--- start Records ---
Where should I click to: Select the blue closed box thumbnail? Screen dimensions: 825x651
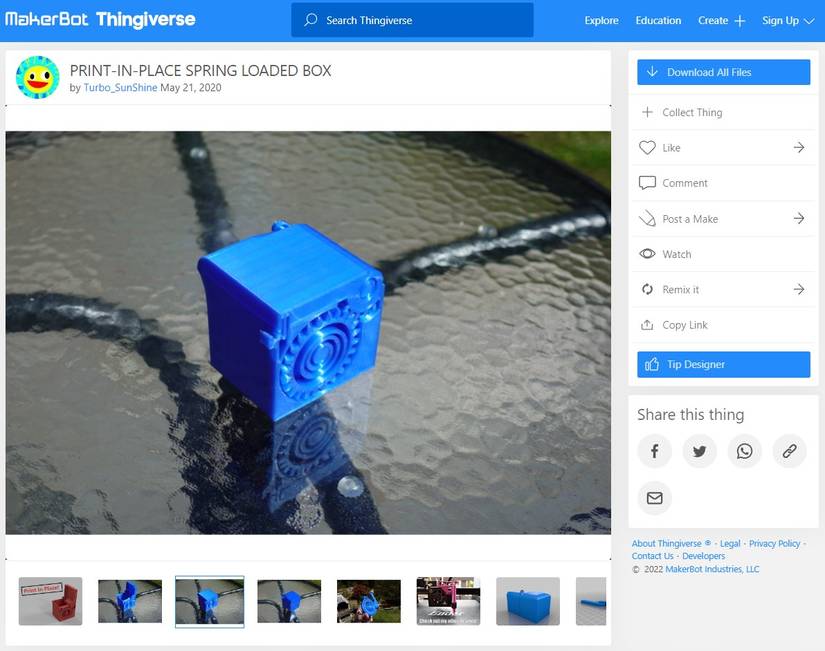coord(527,601)
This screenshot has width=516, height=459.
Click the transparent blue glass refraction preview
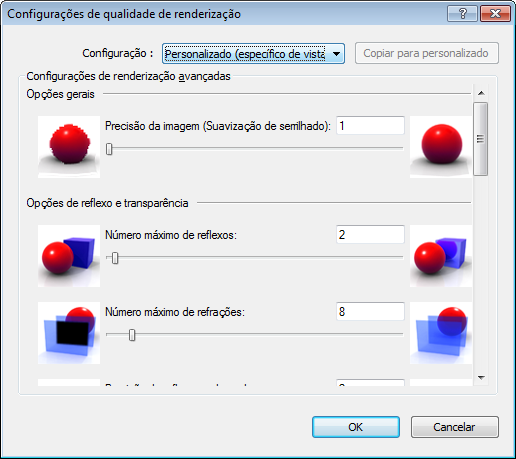click(x=441, y=333)
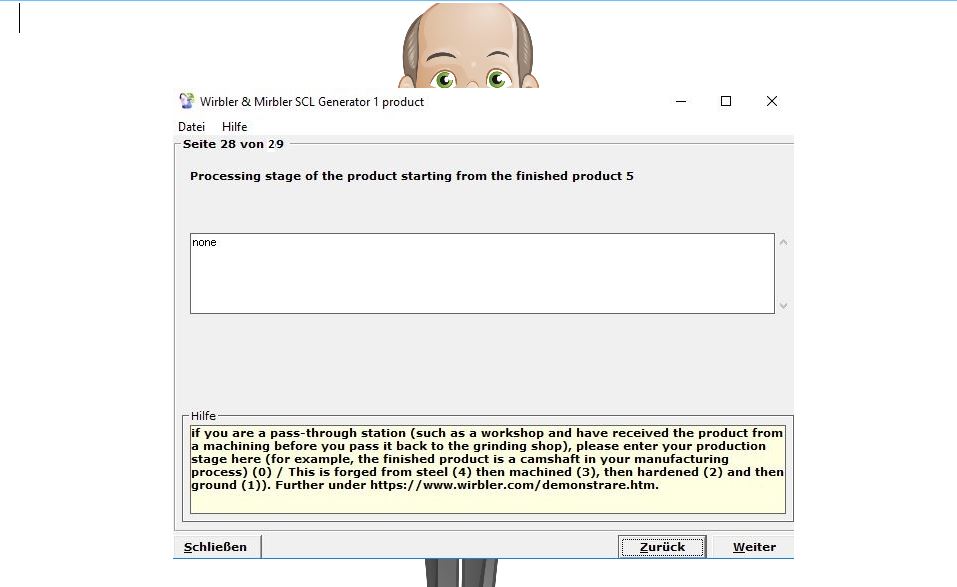Click the 'Processing stage of the product' heading
The height and width of the screenshot is (587, 957).
[411, 176]
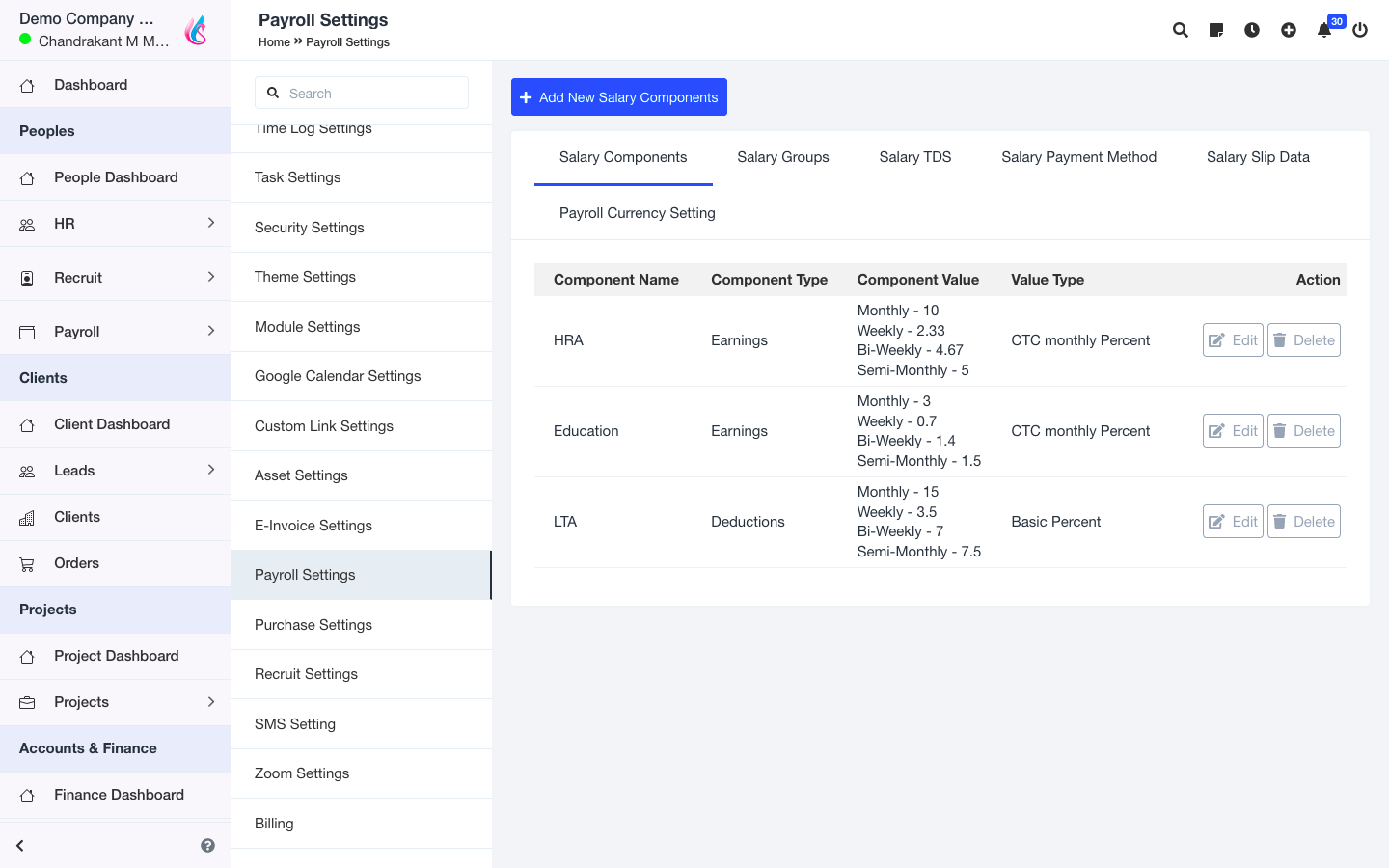Open the sticky notes icon in header
Image resolution: width=1389 pixels, height=868 pixels.
[x=1216, y=30]
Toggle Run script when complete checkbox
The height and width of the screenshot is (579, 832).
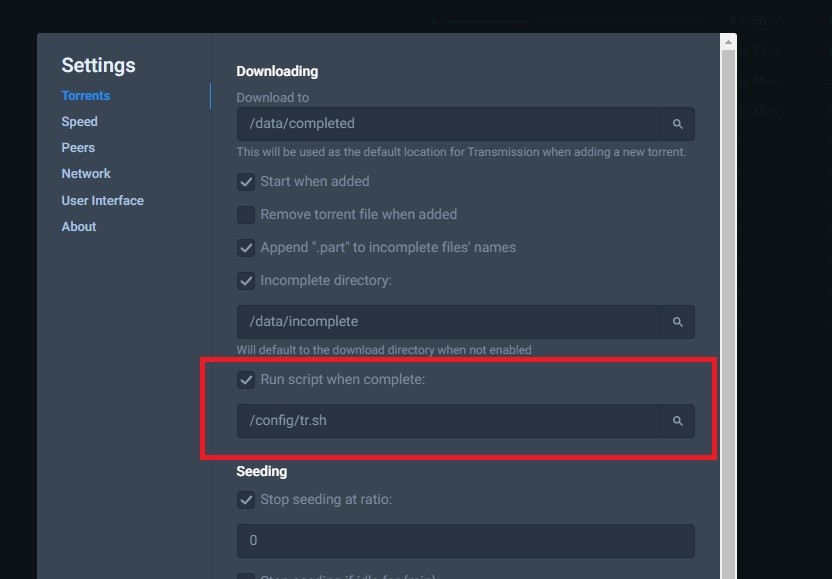point(246,380)
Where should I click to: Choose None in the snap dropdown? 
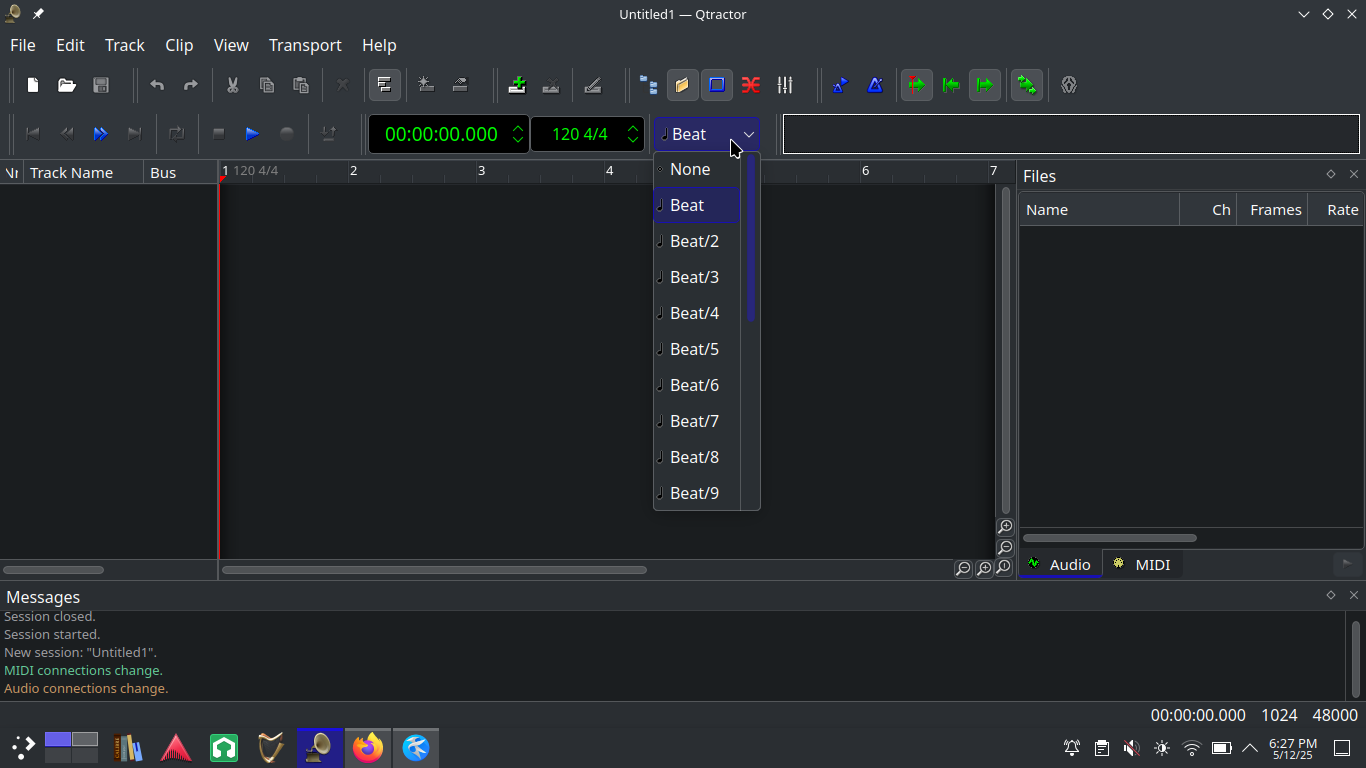(x=690, y=169)
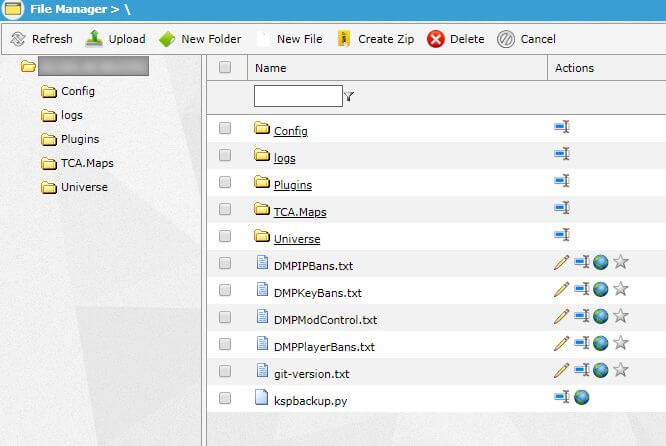Sort by the Name column header
This screenshot has width=666, height=446.
tap(271, 68)
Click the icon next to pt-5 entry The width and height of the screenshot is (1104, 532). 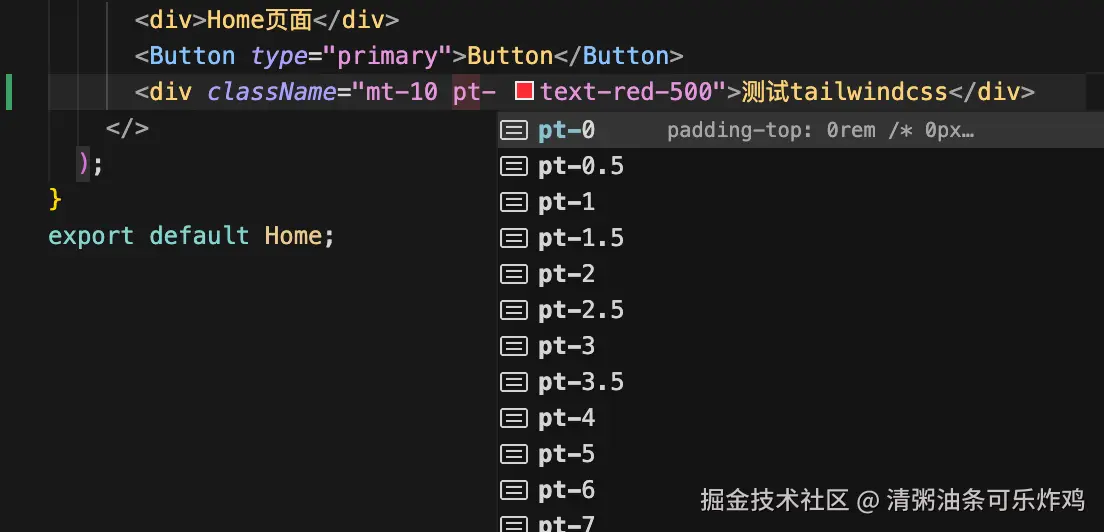[514, 454]
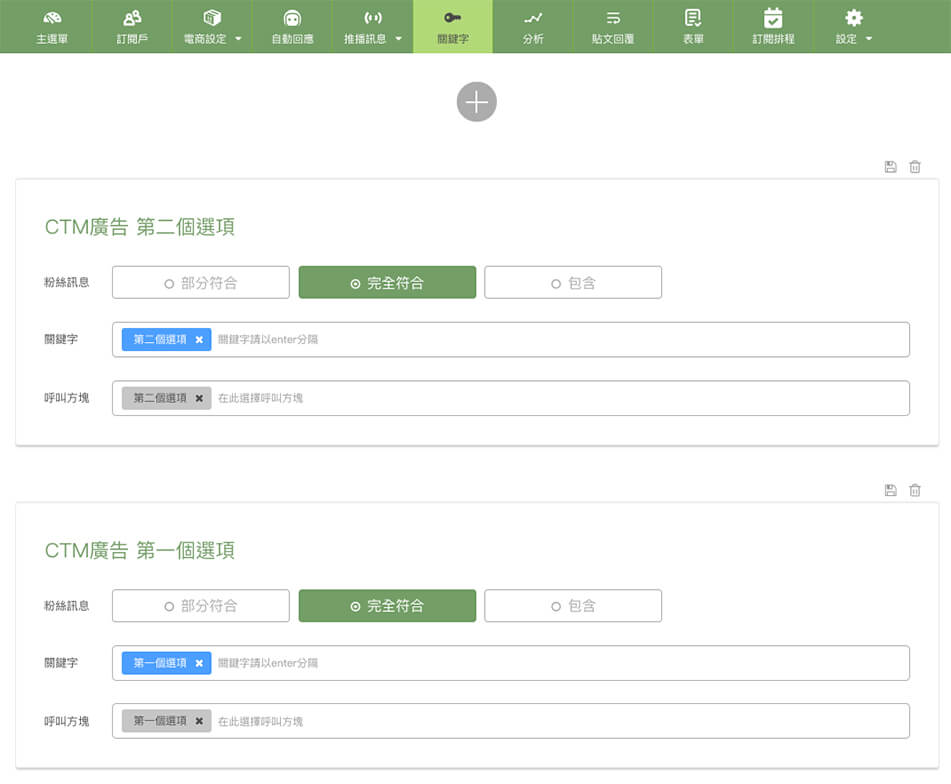Delete the CTM廣告 第一個選項 card via trash icon

914,490
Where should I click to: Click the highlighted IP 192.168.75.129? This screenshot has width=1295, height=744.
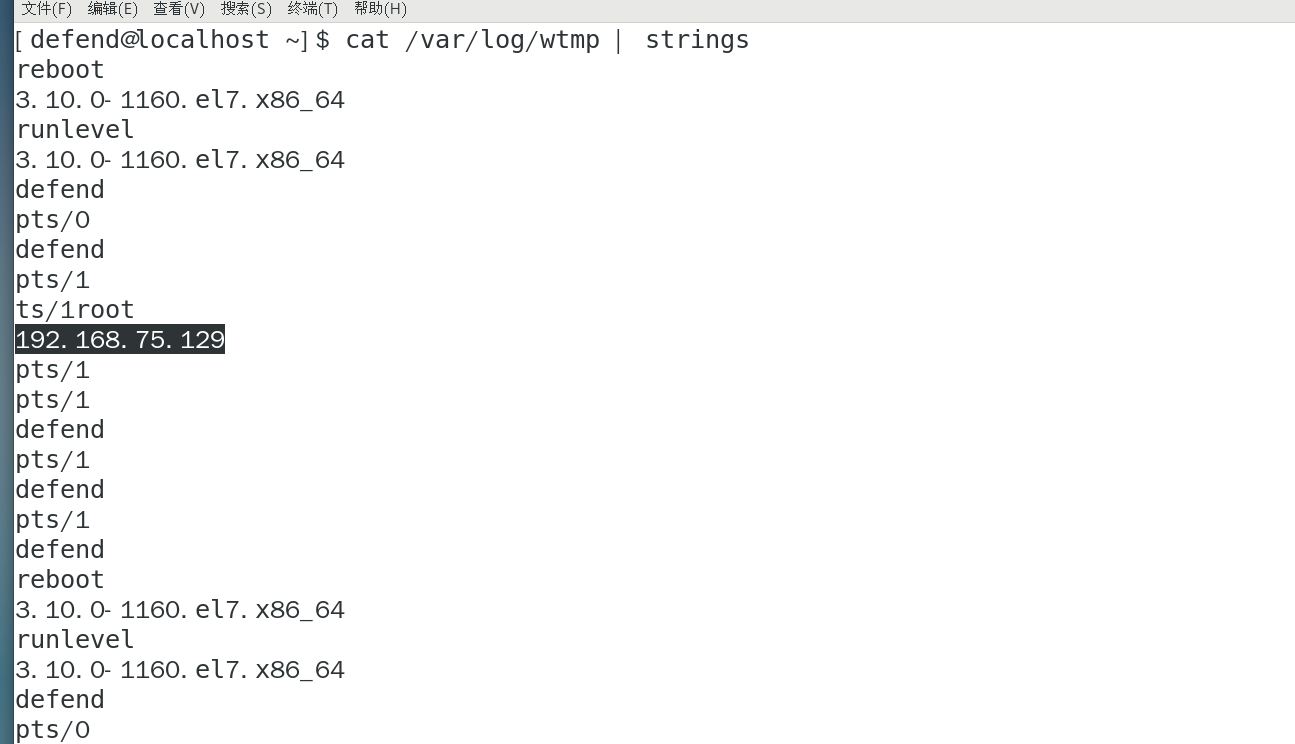120,340
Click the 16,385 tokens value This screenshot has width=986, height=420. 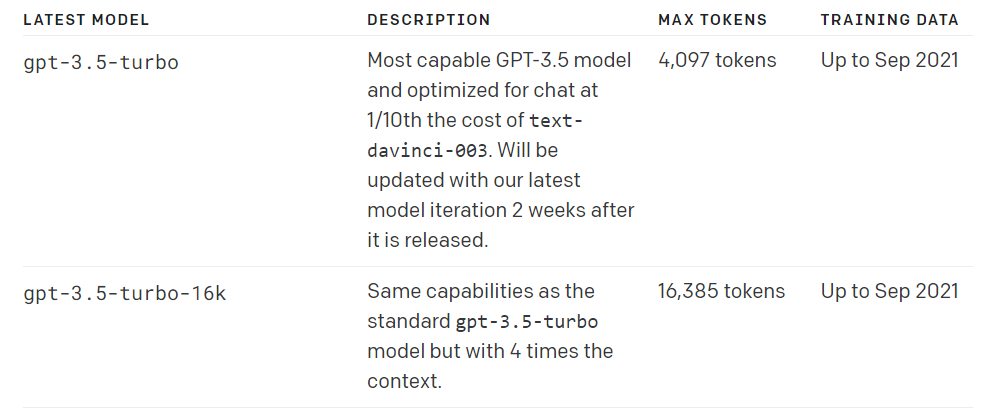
--- end Records ---
### The request
Write out again the stretch of lines from the one containing "Where should I click to: Click" through the end of the records, and add 74 to every coordinate in the answers. Leave the pictures out.

### Task response
Where should I click to: Click the highlighted IP 192.168.75.129? This screenshot has width=1295, height=744.
194,414
Click the 16,385 tokens value This screenshot has width=986, height=420. 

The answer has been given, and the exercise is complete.